|Sir Winston Leonard Spencer-Churchill (30 ноя 1874 - 24 янв 1965) The World Crisis Part III
||[Jun. 18th, 2019|05:52 pm]
MECHANICAL POWER IN THE OFFENSIVE
The original conception of the Tanks was to use them (a) by night, (b) by surprise, (c) as a novelty, (d) as an independent arm, (e) in an operation specially planned for them under the most favourable weather conditions, and (f) on ground not torn up by artillery. The comparatively small numbers that have been so far available, the imperfections of their design, the urgent needs of the army, have led to an almost complete reversal of all these conditions. Tanks have been condemned to wallow in twos and threes in broad daylight in the most astounding crater fields, confronted by the enemy’s massed artillery, and where every special preparation has been made to receive them. Even so they have played their part. But the resources of next year will for the first time make available numbers of Tanks with trained personnel, sufficient not only to act as auxiliaries to the infantry in the main battle, but to provide the forces necessary for attacks of their own under the most favourable conditions and on a very large scale.
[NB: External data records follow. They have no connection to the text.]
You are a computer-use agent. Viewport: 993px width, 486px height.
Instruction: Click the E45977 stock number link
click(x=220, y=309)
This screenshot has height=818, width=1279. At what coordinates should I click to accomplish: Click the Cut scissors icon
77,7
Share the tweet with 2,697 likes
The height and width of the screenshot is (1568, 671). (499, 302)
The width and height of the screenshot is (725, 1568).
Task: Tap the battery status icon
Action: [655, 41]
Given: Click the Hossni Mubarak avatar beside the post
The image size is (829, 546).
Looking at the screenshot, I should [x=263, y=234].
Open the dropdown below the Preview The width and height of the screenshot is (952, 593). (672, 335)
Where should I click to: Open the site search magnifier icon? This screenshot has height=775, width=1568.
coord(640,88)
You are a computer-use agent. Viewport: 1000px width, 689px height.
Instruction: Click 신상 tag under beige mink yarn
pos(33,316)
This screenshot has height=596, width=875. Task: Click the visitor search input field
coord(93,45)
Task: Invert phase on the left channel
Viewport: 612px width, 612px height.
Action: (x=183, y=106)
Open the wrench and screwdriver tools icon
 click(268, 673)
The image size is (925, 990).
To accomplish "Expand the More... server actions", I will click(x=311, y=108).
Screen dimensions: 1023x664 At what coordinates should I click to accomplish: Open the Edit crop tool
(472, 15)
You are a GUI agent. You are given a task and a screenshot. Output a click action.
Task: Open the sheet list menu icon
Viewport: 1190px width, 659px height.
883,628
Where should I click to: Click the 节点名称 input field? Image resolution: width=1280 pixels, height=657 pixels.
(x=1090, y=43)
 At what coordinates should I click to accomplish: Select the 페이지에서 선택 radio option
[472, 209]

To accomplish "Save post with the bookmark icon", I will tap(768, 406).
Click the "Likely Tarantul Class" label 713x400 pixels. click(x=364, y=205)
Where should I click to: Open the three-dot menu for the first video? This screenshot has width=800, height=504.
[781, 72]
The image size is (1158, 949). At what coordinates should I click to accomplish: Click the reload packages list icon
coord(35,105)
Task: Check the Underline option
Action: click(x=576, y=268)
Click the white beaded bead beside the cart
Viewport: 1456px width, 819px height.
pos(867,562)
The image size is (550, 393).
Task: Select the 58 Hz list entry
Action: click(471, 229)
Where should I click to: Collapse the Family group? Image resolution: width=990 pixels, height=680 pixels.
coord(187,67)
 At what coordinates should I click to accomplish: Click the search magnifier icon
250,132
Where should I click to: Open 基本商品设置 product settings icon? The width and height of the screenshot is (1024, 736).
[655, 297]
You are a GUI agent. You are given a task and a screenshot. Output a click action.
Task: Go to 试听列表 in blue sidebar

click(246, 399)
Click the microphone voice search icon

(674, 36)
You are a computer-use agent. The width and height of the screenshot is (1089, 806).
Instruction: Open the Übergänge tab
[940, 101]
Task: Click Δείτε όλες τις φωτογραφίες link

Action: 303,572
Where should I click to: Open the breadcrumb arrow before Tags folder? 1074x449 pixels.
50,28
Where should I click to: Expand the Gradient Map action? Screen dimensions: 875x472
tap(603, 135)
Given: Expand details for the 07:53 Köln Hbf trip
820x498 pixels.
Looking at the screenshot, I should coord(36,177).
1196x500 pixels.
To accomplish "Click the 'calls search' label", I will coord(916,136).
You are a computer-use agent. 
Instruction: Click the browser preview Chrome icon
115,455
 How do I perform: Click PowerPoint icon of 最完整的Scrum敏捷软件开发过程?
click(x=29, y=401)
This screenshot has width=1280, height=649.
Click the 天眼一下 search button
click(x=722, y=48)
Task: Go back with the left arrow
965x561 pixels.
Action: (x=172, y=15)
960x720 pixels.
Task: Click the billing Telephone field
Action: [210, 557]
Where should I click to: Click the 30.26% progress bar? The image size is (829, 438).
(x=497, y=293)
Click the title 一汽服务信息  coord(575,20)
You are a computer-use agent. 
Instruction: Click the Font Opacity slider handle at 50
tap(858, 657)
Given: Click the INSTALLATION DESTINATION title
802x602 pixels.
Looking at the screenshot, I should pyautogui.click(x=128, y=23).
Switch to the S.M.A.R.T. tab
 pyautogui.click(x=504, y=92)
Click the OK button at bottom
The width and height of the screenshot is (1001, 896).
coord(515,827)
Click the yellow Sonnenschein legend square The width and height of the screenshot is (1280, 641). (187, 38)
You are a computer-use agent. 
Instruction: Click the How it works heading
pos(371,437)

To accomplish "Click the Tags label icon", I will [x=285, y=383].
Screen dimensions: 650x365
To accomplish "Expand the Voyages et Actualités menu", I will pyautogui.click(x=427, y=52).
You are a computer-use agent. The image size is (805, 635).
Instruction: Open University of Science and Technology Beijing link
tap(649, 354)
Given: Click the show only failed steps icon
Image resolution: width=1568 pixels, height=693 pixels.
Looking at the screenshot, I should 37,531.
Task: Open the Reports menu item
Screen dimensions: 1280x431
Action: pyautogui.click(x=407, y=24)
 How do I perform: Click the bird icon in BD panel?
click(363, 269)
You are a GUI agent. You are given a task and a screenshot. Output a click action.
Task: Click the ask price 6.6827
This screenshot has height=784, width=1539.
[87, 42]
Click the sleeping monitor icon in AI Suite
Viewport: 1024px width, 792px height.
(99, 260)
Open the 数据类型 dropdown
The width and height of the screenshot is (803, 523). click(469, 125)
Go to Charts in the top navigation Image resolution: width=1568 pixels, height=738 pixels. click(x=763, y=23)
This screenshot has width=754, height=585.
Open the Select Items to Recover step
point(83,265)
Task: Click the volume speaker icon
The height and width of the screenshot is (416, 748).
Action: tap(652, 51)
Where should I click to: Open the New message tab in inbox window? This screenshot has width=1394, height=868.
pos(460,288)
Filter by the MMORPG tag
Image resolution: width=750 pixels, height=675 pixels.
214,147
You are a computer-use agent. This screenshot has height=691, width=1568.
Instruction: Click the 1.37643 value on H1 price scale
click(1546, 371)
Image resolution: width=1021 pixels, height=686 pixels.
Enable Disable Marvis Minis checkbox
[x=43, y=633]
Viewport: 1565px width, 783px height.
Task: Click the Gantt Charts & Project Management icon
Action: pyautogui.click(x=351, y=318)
If we take on the one hand the amount of national life-energy which the Germans have put into their submarine attack, and compare it with the amount of national life-energy we are compelled to devote to meeting and overcoming that attack, it will be apparent what a fearfully profitable operation this attack on our communications has been to the enemy. Would it be an exaggeration to say that for one war-power unit Germany has applied to the submarine attack we have been forced to assign fifteen or twenty?